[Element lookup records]
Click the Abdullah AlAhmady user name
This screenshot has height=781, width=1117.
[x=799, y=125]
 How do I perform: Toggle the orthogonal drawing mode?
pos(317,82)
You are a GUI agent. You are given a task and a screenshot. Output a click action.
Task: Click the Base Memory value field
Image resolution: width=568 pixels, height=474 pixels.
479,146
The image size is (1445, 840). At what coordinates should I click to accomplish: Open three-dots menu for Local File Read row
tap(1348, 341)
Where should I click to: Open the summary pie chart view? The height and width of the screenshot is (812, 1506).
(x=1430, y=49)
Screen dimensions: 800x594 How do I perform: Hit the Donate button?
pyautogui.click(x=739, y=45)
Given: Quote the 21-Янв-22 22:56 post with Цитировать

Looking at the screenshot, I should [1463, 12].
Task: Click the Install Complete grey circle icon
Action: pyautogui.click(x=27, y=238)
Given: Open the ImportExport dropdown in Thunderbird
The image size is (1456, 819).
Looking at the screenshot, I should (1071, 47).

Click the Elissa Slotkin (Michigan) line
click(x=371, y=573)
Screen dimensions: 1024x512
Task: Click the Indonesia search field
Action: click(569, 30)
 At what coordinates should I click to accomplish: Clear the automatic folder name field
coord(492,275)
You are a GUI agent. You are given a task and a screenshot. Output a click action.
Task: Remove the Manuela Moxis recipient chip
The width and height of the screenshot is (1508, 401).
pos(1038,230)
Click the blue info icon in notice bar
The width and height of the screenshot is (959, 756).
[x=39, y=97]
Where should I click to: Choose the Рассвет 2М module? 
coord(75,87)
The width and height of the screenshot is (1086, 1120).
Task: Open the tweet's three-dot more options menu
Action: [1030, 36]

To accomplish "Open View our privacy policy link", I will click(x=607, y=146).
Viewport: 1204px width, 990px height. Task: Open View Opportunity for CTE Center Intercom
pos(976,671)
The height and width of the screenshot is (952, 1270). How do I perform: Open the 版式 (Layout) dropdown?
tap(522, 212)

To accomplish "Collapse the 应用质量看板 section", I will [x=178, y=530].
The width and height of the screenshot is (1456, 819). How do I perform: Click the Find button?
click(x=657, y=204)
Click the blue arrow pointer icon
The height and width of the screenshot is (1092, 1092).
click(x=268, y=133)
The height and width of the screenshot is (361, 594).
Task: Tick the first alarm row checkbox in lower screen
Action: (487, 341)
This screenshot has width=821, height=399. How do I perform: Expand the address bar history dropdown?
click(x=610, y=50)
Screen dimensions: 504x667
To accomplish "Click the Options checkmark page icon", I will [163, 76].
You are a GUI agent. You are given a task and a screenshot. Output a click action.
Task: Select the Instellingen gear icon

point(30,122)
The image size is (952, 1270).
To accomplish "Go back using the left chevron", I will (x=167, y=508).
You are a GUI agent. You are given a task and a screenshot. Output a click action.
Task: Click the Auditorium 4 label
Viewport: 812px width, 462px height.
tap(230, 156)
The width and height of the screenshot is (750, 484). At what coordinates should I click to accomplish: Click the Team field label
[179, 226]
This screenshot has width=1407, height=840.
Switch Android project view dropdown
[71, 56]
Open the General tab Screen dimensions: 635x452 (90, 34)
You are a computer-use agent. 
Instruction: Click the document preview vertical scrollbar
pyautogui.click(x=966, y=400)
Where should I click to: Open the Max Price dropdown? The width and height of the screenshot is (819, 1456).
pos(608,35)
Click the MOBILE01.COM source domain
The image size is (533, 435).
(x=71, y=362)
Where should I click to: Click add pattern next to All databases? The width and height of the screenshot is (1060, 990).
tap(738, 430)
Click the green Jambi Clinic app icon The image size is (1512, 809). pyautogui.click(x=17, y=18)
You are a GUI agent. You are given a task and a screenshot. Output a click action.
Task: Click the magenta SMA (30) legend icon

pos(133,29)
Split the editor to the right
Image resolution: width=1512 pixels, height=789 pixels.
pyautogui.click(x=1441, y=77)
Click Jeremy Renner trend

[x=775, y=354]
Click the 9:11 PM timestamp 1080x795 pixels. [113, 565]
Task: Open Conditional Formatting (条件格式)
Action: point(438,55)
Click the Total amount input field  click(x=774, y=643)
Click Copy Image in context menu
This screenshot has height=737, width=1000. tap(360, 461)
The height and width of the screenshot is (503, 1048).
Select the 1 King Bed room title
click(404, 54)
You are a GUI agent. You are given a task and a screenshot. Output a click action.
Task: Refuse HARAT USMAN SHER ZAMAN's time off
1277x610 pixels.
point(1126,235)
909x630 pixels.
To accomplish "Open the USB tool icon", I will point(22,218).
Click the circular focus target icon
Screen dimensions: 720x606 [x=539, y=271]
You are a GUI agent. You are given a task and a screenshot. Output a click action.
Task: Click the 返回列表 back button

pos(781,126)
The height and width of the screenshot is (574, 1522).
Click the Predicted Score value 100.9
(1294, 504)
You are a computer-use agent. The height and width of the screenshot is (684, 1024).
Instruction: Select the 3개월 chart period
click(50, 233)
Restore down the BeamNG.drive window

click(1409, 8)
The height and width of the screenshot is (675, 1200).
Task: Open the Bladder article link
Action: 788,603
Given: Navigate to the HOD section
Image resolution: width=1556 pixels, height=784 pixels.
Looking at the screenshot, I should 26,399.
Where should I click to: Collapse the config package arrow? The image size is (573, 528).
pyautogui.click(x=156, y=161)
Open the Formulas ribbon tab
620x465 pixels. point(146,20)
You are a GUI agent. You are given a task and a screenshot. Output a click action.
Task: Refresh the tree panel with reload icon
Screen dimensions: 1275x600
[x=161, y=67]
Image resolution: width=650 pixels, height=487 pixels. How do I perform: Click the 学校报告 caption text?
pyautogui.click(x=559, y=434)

* Task prompt
Set out every line above as a numbered list, omitting the blank ones.

* Output of the task
1. Click the Abdullah AlAhmady user name
2. This screenshot has height=781, width=1117.
3. [x=799, y=125]
4.  How do I perform: Toggle the orthogonal drawing mode?
5. pos(317,82)
6. You are a GUI agent. You are given a task and a screenshot. Output a click action.
7. Task: Click the Base Memory value field
8. Image resolution: width=568 pixels, height=474 pixels.
9. 479,146
10. The image size is (1445, 840). At what coordinates should I click to accomplish: Open three-dots menu for Local File Read row
11. tap(1348, 341)
12. Where should I click to: Open the summary pie chart view? The height and width of the screenshot is (812, 1506).
13. (x=1430, y=49)
14. Screen dimensions: 800x594 How do I perform: Hit the Donate button?
15. pyautogui.click(x=739, y=45)
16. Given: Quote the 21-Янв-22 22:56 post with Цитировать
17. Looking at the screenshot, I should [1463, 12].
18. Task: Click the Install Complete grey circle icon
19. Action: pyautogui.click(x=27, y=238)
20. Given: Open the ImportExport dropdown in Thunderbird
21. The image size is (1456, 819).
22. Looking at the screenshot, I should (1071, 47).
23. Click the Elissa Slotkin (Michigan) line
24. click(x=371, y=573)
25. Screen dimensions: 1024x512
26. Task: Click the Indonesia search field
27. Action: click(569, 30)
28.  At what coordinates should I click to accomplish: Clear the automatic folder name field
29. coord(492,275)
30. You are a GUI agent. You are given a task and a screenshot. Output a click action.
31. Task: Remove the Manuela Moxis recipient chip
32. The width and height of the screenshot is (1508, 401).
33. pos(1038,230)
34. Click the blue info icon in notice bar
35. The width and height of the screenshot is (959, 756).
36. [x=39, y=97]
37. Where should I click to: Choose the Рассвет 2М module? 
38. coord(75,87)
39. The width and height of the screenshot is (1086, 1120).
40. Task: Open the tweet's three-dot more options menu
41. Action: [1030, 36]
42. To accomplish "Open View our privacy policy link", I will click(x=607, y=146).
43. Viewport: 1204px width, 990px height. Task: Open View Opportunity for CTE Center Intercom
44. pos(976,671)
45. The height and width of the screenshot is (952, 1270). How do I perform: Open the 版式 (Layout) dropdown?
46. tap(522, 212)
47. To accomplish "Collapse the 应用质量看板 section", I will [x=178, y=530].
48. The width and height of the screenshot is (1456, 819). How do I perform: Click the Find button?
49. click(x=657, y=204)
50. Click the blue arrow pointer icon
51. The height and width of the screenshot is (1092, 1092).
52. click(x=268, y=133)
53. The height and width of the screenshot is (361, 594).
54. Task: Tick the first alarm row checkbox in lower screen
55. Action: (487, 341)
56. This screenshot has width=821, height=399. How do I perform: Expand the address bar history dropdown?
57. click(x=610, y=50)
58. Screen dimensions: 504x667
59. To accomplish "Click the Options checkmark page icon", I will [163, 76].
60. You are a GUI agent. You are given a task and a screenshot. Output a click action.
61. Task: Select the Instellingen gear icon
62. point(30,122)
63. The image size is (952, 1270).
64. To accomplish "Go back using the left chevron", I will (x=167, y=508).
65. You are a GUI agent. You are given a task and a screenshot. Output a click action.
66. Task: Click the Auditorium 4 label
67. Viewport: 812px width, 462px height.
68. tap(230, 156)
69. The width and height of the screenshot is (750, 484). At what coordinates should I click to accomplish: Click the Team field label
70. [179, 226]
71. This screenshot has width=1407, height=840.
72. Switch Android project view dropdown
73. [71, 56]
74. Open the General tab Screen dimensions: 635x452 (90, 34)
75. You are a computer-use agent. 
76. Instruction: Click the document preview vertical scrollbar
77. pyautogui.click(x=966, y=400)
78. Where should I click to: Open the Max Price dropdown? The width and height of the screenshot is (819, 1456).
79. pos(608,35)
80. Click the MOBILE01.COM source domain
81. The image size is (533, 435).
82. (x=71, y=362)
83. Where should I click to: Click add pattern next to All databases? The width and height of the screenshot is (1060, 990).
84. tap(738, 430)
85. Click the green Jambi Clinic app icon The image size is (1512, 809). pyautogui.click(x=17, y=18)
86. You are a GUI agent. You are given a task and a screenshot. Output a click action.
87. Task: Click the magenta SMA (30) legend icon
88. pos(133,29)
89. Split the editor to the right
90. Image resolution: width=1512 pixels, height=789 pixels.
91. pyautogui.click(x=1441, y=77)
92. Click Jeremy Renner trend
93. [x=775, y=354]
94. Click the 9:11 PM timestamp 1080x795 pixels. [113, 565]
95. Task: Open Conditional Formatting (条件格式)
96. Action: point(438,55)
97. Click the Total amount input field  click(x=774, y=643)
98. Click Copy Image in context menu
99. This screenshot has height=737, width=1000. tap(360, 461)
100. The height and width of the screenshot is (503, 1048).
101. Select the 1 King Bed room title
102. click(404, 54)
103. You are a GUI agent. You are given a task and a screenshot. Output a click action.
104. Task: Refuse HARAT USMAN SHER ZAMAN's time off
105. 1277x610 pixels.
106. point(1126,235)
107. 909x630 pixels.
108. To accomplish "Open the USB tool icon", I will point(22,218).
109. Click the circular focus target icon
110. Screen dimensions: 720x606 [x=539, y=271]
111. You are a GUI agent. You are given a task and a screenshot. Output a click action.
112. Task: Click the 返回列表 back button
113. pos(781,126)
114. The height and width of the screenshot is (574, 1522).
115. Click the Predicted Score value 100.9
116. (1294, 504)
117. You are a computer-use agent. The height and width of the screenshot is (684, 1024).
118. Instruction: Select the 3개월 chart period
119. click(50, 233)
120. Restore down the BeamNG.drive window
121. click(1409, 8)
122. The height and width of the screenshot is (675, 1200).
123. Task: Open the Bladder article link
124. Action: 788,603
125. Given: Navigate to the HOD section
126. Image resolution: width=1556 pixels, height=784 pixels.
127. Looking at the screenshot, I should 26,399.
128. Where should I click to: Collapse the config package arrow? The image size is (573, 528).
129. pyautogui.click(x=156, y=161)
130. Open the Formulas ribbon tab
131. 620x465 pixels. point(146,20)
132. You are a GUI agent. You are given a task and a screenshot. Output a click action.
133. Task: Refresh the tree panel with reload icon
134. Screen dimensions: 1275x600
135. [x=161, y=67]
136. Image resolution: width=650 pixels, height=487 pixels. How do I perform: Click the 学校报告 caption text?
137. pyautogui.click(x=559, y=434)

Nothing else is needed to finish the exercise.